§ Work to complete
Rewrite the records below, substituting "position" for every "location" and keeping everything else the same. Leave out the pictures.

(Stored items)
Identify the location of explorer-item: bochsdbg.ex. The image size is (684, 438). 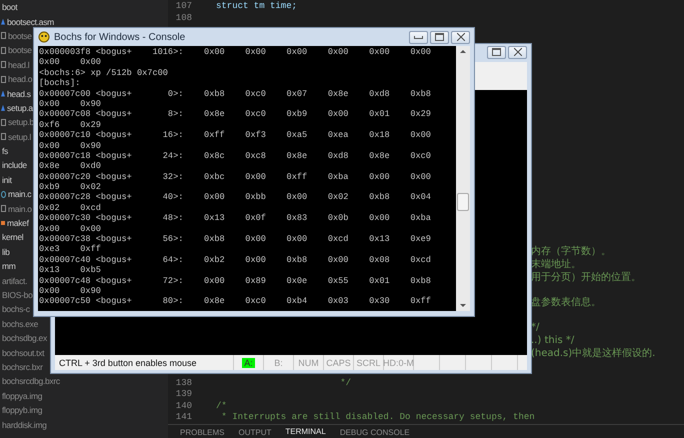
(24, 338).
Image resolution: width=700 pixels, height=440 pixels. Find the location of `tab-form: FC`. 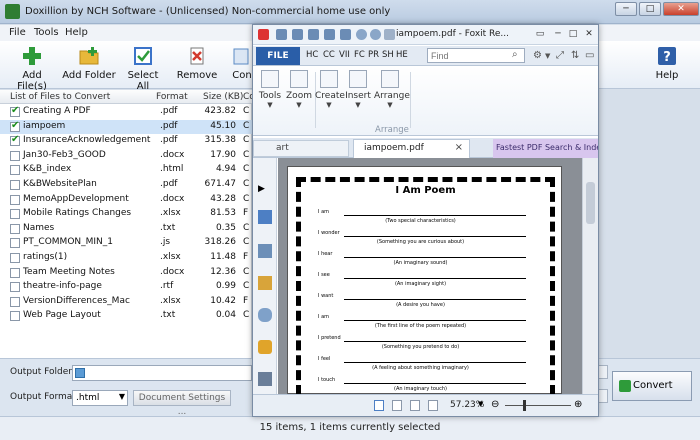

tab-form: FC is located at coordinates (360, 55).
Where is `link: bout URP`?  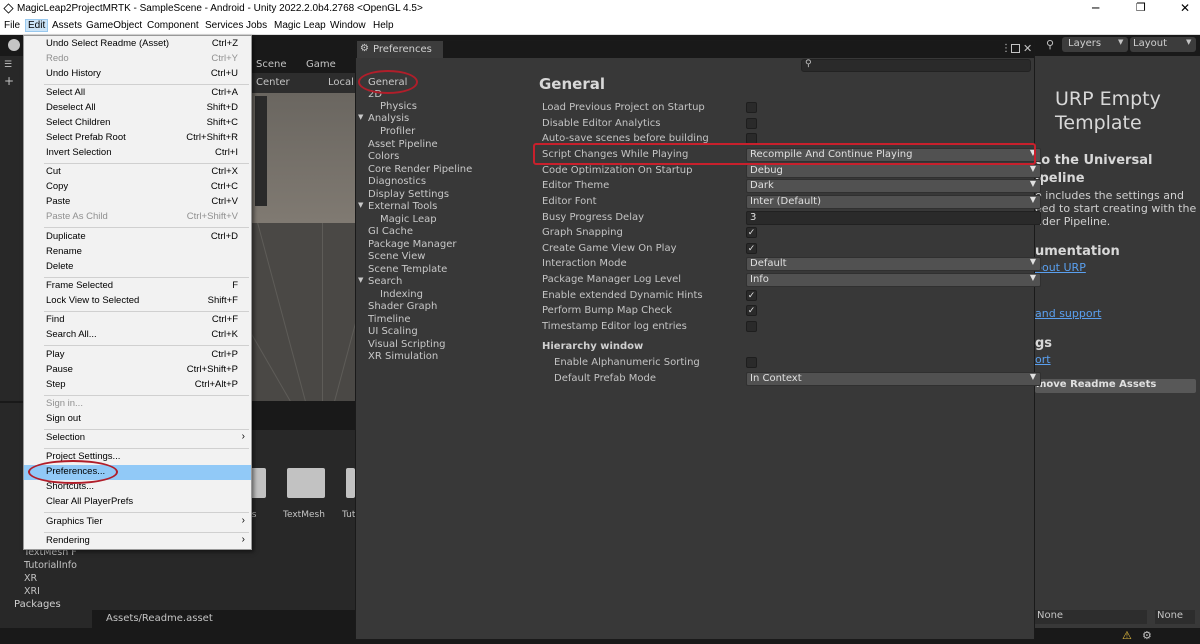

§ Worked solution
Identify the position of explorer-item: bochsdbg.ex. The image size is (684, 438). 
(24, 338).
Image resolution: width=700 pixels, height=440 pixels. Find the position of `tab-form: FC`. 

tab-form: FC is located at coordinates (360, 55).
Where is `link: bout URP`?  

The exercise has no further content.